J’ai brièvement mis sur papier les faits comme ils m’ont été rapportés par le monsieur mentionné ci-dessus et il serait facile de les faire corroborer par plusieurs témoins encore vivants. J’ai oublié de dire qu’on le connaissait sous le nom de « Gamby » et qu’on lui avait donné ce nom, car lorsqu’il tentait de se faire comprendre, il utilisait souvent un mot qui ressemblait à celui-là.

Je vous prie d’agréer mes sentiments les plus distingués,
M. R. O. Foss,
Ingénieur adjoint de district
Transcontinental Ry.,
Fredericton, N.-B.

De toutes les histoires écrites et racontées, aucune ne semble tenir compte de cette lettre adressée au rédacteur en chef du Yarmouth Herald. Du moins, l’auteur des Scrap Books n’a jamais lu ou entendu de telles histoires.

Le lecteur des Scrap Books peut donc maintenant raconter sa propre histoire au sujet de Jérôme. Il peut embellir son récit en mentionnant que d’étranges personnes venaient visiter Jérôme chez lui en Acadie. Mais quelle que soit la version que nous choisissions de raconter, le fait est que Jérôme a subi une douleur physique et une angoisse extrême alors qu’il était en pays étranger. S’il était sourd, ce qui semble possible, il a dû avoir des pensées assez dures envers ceux qui lui ont amputé les deux jambes. Il est possible qu’il n’ait pas compris que cela était nécessaire à sa survie. Il a pu croire qu’il était tenu captif par des gens cruels et dégénérés. Il est maintenant trop tard pour que tous les faits entourant la vie de Jérôme soient révélés.

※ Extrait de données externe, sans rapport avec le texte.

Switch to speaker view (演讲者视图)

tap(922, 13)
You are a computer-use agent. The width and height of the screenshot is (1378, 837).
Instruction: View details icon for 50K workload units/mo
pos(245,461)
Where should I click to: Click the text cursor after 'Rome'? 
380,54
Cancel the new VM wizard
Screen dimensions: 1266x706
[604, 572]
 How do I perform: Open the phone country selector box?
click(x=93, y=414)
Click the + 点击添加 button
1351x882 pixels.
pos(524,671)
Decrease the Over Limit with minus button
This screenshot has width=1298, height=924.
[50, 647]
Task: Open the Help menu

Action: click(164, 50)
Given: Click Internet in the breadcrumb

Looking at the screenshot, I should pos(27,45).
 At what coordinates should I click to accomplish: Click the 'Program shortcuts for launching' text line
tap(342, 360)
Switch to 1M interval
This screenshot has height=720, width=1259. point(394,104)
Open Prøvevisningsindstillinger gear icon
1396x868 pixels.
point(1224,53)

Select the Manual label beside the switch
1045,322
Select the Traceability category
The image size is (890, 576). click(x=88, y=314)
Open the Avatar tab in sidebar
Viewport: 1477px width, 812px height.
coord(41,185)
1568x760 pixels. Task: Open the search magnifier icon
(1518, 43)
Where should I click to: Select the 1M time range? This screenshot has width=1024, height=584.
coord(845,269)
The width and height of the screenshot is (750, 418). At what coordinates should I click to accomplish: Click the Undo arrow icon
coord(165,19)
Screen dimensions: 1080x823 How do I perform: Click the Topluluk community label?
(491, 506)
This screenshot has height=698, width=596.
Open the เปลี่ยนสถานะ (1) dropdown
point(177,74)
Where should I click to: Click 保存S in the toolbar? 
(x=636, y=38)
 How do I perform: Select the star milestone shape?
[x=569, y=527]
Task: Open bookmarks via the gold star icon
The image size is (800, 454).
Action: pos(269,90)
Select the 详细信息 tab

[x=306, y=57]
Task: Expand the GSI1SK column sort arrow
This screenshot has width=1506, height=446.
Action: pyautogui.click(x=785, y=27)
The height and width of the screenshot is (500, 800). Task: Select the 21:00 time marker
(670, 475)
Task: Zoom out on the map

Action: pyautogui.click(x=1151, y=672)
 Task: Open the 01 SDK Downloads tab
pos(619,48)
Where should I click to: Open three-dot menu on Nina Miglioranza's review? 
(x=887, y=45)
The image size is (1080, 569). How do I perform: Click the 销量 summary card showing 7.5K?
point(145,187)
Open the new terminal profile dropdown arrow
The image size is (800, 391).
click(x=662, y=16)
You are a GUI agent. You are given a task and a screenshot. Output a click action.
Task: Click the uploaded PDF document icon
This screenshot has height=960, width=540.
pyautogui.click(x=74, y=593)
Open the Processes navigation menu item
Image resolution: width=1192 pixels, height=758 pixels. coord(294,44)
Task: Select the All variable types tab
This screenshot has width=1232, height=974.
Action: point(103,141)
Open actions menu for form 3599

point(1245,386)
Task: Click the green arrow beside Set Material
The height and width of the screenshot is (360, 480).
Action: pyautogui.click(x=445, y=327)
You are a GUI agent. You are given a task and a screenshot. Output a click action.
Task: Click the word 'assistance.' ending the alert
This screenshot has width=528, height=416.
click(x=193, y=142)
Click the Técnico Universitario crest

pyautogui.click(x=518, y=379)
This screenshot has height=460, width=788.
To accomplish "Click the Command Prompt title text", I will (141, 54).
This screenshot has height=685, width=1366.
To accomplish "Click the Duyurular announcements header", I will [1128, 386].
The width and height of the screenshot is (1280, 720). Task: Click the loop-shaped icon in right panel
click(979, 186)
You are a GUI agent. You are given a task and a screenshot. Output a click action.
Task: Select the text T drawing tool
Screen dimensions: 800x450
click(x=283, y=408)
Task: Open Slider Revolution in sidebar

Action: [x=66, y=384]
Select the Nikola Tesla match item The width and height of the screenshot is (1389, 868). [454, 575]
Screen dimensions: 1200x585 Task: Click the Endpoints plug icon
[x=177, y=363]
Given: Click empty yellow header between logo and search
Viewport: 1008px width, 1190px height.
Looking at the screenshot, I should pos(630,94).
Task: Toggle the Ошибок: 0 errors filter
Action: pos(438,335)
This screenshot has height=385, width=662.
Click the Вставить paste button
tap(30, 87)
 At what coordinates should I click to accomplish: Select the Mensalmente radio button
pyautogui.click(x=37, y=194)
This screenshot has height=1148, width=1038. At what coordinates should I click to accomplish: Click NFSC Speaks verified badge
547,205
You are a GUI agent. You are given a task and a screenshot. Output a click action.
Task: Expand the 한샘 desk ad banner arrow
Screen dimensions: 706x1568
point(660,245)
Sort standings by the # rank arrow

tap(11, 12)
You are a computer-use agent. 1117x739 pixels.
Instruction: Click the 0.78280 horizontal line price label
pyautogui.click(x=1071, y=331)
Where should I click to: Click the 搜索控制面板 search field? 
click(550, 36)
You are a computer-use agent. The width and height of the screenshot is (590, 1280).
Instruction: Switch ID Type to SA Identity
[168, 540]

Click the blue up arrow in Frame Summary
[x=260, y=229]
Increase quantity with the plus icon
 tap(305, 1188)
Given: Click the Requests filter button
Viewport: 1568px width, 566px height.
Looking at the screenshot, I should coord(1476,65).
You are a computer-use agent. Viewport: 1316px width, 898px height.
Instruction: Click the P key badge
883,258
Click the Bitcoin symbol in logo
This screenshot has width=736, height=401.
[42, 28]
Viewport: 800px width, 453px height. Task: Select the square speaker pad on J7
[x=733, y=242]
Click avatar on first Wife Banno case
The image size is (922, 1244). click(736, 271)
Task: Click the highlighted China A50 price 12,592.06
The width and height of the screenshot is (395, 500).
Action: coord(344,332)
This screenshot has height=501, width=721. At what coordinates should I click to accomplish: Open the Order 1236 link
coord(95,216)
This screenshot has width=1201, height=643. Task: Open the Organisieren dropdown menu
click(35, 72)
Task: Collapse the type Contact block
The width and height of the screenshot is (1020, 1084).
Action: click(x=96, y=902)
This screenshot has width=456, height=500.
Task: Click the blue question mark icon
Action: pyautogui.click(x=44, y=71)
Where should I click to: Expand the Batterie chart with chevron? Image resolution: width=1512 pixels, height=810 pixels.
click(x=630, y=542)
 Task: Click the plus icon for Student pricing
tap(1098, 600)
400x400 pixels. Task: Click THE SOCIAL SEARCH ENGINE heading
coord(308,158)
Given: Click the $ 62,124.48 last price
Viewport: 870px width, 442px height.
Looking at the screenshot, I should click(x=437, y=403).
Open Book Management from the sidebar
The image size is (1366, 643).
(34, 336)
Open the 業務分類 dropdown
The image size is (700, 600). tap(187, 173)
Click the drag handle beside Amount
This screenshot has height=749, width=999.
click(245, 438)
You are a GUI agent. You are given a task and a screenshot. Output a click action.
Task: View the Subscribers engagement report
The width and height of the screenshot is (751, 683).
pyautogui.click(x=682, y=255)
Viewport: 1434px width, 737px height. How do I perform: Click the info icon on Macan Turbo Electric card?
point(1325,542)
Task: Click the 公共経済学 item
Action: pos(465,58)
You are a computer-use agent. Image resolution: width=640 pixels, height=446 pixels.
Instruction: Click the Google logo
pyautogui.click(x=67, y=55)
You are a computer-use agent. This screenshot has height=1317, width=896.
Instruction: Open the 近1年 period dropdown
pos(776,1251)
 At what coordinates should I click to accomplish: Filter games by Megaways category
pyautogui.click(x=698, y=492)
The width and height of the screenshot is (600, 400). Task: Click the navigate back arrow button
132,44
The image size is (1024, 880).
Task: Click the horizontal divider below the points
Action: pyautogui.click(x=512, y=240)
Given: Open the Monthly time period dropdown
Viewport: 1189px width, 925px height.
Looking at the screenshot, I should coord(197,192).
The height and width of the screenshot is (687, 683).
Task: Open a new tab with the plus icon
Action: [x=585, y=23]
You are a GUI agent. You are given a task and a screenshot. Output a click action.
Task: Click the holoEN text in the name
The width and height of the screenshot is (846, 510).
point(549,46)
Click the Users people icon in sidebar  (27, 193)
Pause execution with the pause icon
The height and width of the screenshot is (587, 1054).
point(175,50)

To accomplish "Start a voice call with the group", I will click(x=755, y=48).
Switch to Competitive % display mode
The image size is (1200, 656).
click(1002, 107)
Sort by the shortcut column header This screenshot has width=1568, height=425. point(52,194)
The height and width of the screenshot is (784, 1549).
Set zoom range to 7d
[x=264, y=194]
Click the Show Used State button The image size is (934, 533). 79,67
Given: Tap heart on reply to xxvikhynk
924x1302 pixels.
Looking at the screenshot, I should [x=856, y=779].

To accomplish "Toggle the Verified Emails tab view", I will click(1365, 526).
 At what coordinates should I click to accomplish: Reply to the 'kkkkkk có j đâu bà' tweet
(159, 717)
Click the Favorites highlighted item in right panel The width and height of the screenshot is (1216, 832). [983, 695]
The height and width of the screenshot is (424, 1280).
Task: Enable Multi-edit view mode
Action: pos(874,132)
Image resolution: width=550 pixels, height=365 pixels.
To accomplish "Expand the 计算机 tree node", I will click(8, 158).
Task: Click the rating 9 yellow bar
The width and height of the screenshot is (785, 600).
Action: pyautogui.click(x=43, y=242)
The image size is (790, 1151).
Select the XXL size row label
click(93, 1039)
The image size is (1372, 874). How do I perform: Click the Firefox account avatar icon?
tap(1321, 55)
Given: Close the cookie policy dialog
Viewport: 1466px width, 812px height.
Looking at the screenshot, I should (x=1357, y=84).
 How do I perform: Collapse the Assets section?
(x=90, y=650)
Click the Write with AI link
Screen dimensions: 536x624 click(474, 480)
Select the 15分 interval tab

Jérôme est mort dans sa famille d’accueil à trois milles de Meteghan en avril 1912 et a été enterré dans le cimetière de Meteghan. Nous pouvons donc nous poser les questions suivantes, mais nous ne recevrons jamais de réponses certaines : Où Jérôme est-il né? Comment est-il venu au Canada? Quel âge avait-il à sa mort? Pourquoi ne parlait-il pas? Qui lui a amputé les jambes et pourquoi?